The essence of the film is to tie the lives of the three women together, and the first and most obvious tie that joins them is a novel, which, fittingly, chronicles one day in the life of Mrs. Dalloway. Virginia is writing the novel, Laura is reading the novel, and Clarissa, in addition to the literary nickname given by her author friend, is living the life of the fictional Mrs. Dalloway who, of course, is also planning a party.

But something much deeper than the title of a book connects these three women. There is a communal sense of longing shared by the three. All of these women are held captive by something: Virginia by the voices of her illness, Laura by the responsibilities of being a wife and mother, and Clarissa by the need to appear to the world that she is a content person. All three long to escape their personal prisons.

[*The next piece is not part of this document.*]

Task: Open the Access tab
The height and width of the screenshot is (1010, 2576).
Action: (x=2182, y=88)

Finally, there is the issue of the hours, articulated by Richard but felt deeply by all of the central characters. To all of these tortured women, there is the terrifying prospect of the hours: the hours that will inevitably drag on and on, hours that they will be forced to continue to live, the hour they are in and the hour after that, and the hour after that. Time will stretch on forever, and that idea of eternity is too much for these women to bear.

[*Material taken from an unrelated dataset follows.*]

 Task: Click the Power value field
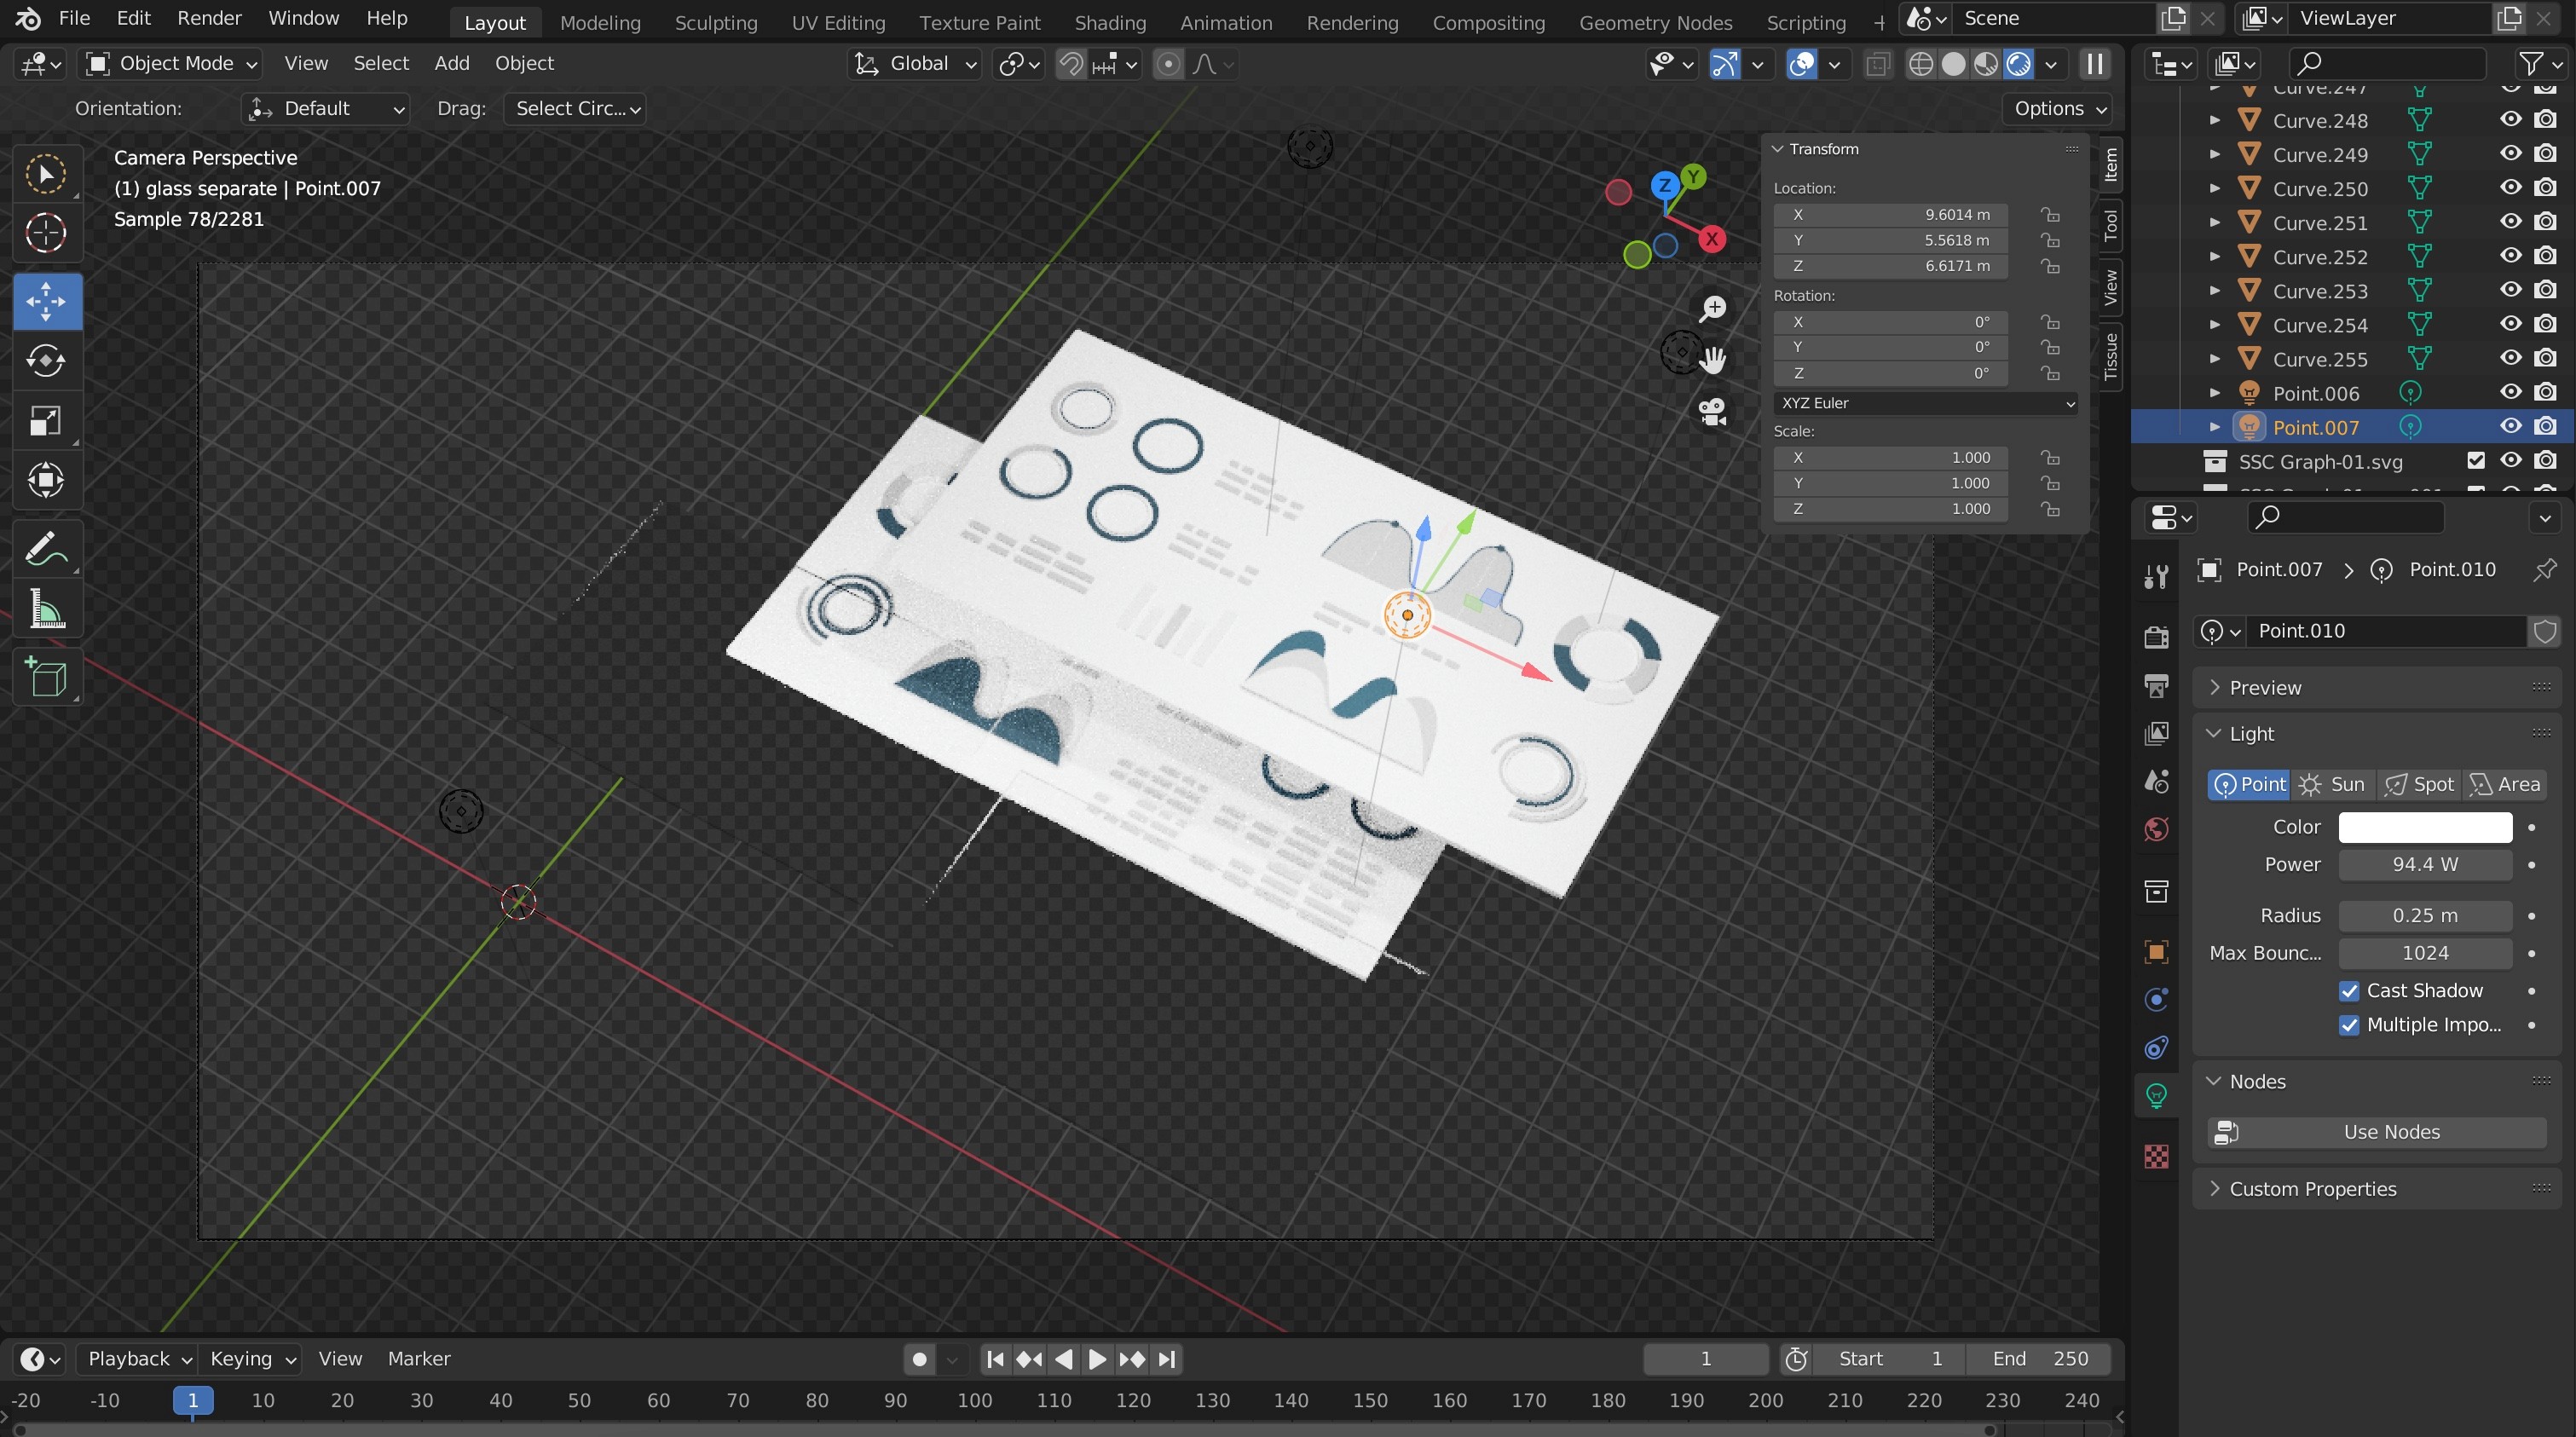pyautogui.click(x=2424, y=865)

This film is an amazing feat, a feat of cinematography, of acting and of screenplay writing. I have never seen a book (which was written by Michael Cunningham) so well-adapted to the screen. It is risky business to attempt to translate a Pulitzer Prize-winning novel to Hollywood, but director Stephen Daldry and screenwriter David Hare pull it off. The editing and cinematography are incredibly smooth, especially considering the rather difficult task of chronicling three different days in three different time periods and locations. The camera angles emphasize the small, everyday actions that make up life, from cracking an egg to reading a book, letting the audience see the significance that one day --- and the actions and emotions that make up that day --- can have on a person's life.

The characters in this movie could not have been cast more appropriately. Nicole Kidman, unrecognizable in her false nose, Julianne Moore and Meryl Streep portray these very complex women beautifully. The supporting cast, including Ed Harris, Claire Danes and Allison Janney, performs as a perfect complement to a starring cast.

If you wish to see a movie that will make you look at life -- even the minutest details and actions that make up a single day -- in a completely new life, spare some time for "The Hours."